Elucidating the involvement of Src Kinase substrates, Tks4 and Tks5, in mechanisms of tumor dormancy, progression and metastasis
We are working on several breast cancer cell lines in vitro, using 2D and 3D cell culture techniques to define the role of Tks5 in the formation of invadopodia and in the ECM. Our former lab manager, Ronn Leon developed several novel human Tks5 monoclonal antibodies currently used in our research. These antibodies are opening a new world of understanding regarding the cellular localization and roles of Tks5 in cancer cells.
Kinases important for functional invadopodia formation in cancer progression.
Shinji is researching invadopodia-related kinases that have been identified using high content invadopodia screening assay. Currently these candidate kinases are being validated in several cancer types and will be assessed as cancer therapeutic target.
The adaptor protein Tks5 is a critical molecule for invadopodia formation.
Shinji is also studying the role of invadopodia in cancer progression, especially melanoma and breast cancer, using a mouse model to reveal the role of invadopodia in cancer progression in vivo.
An inducible melanoma mouse model to determine whether primary melanoma tumor growths require invadopodia and Tks5
Invadopodia are involved in most steps of tumor cell metastasis, including basement membrane degradation, local ECM remodeling and invasion, intravasation into blood vessels, extravasation out of blood vessels, and growth at metastatic sites. In our lab, we have directly shown that melanoma growth and metastasis require Tks5 and invadopodia; however, these experiments utilize cell lines derived from tumors that have already metastasized. It remains unknown whether primary tumor growth requires invadopodia and Tks5. To address this question, Shinji is using the well-established, inducible, Braf/Pten metastatic melanoma mouse model in conjunction with the loss of Tks5. Our Tks5-melanoma mouse model will enhance our understanding of whether or not invadopodia contribute to primary melanoma tumor formation;these insights will be useful in understanding how to target primary tumor growth to prevent a metastatic phenotype.
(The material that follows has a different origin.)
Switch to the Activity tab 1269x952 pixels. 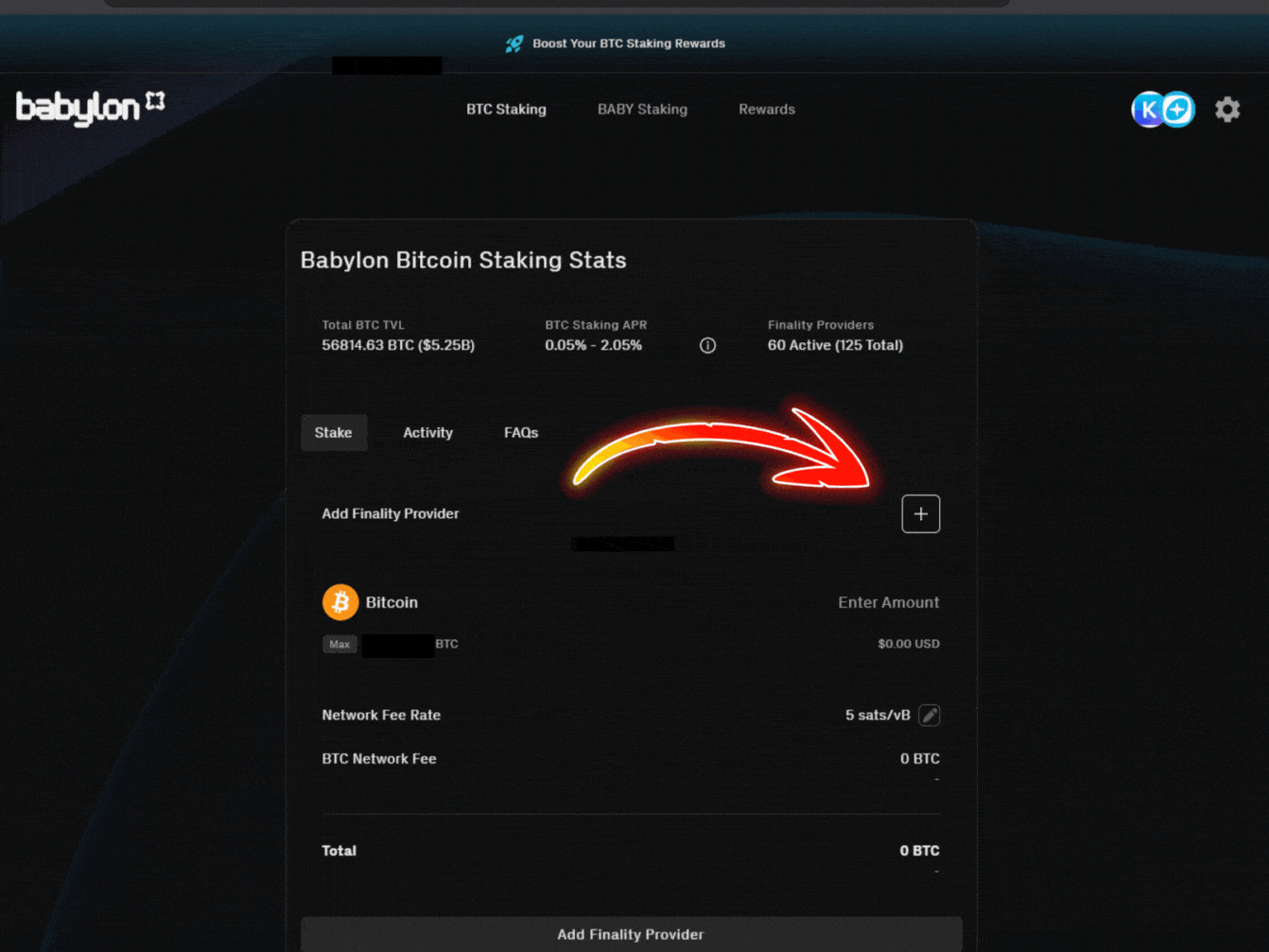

Understanding vemurafenib sensitivity in melanoma invadopodia formation, invasion capability and growth in 3D collagen
Over 50% of cutaneous melanomas harbor a mutation in BRAF. Vemurafenib, a well-tolerated, competitive small-molecule inhibitor of BRAFV600E-mutant melanomas, was FDA-approved in 2011 to treat late-stage metastatic melanoma. However, most patients acquire resistance to the drug within six months of beginning treatment, provoking research on resistance mechanisms and possible combination therapies to alleviate such resistance. Intriguingly, numerous studies have reported that vemurafenib-resistant melanoma cells are more invasive than their drug-naïve counterparts in vitro, providing evidence that invadopodia may play significant roles in how vemurafenib-resistant melanomas achieve resistance and become more aggressive, metastatic tumors. We are currently working with four different sets of melanoma cell lines, each with a vemurafenib-sensitive and a vemurafenib-resistant counterpart, in order to understand how vemurafenib resistance impacts Tks5 expression, invadopodia formation, invasion and 3D growth capabilities. Understanding how vemurafenib-resistant melanomas grow, invade and metastasize will be important in developing targeted combination therapies to improve the efficacy and overall outcome of vemurafenib treatment in metastatic melanoma patients.
Simple illustration of the melanoma mouse model experimental strategy: 4-hydroxytamoxifen will be used to induce the constitutive activation of BrafV600E and Pten loss, in conjunction with or without Tks5. Due to the CreER driven by the tyrosinase promoter, these genetic changes only happen in melanocytes.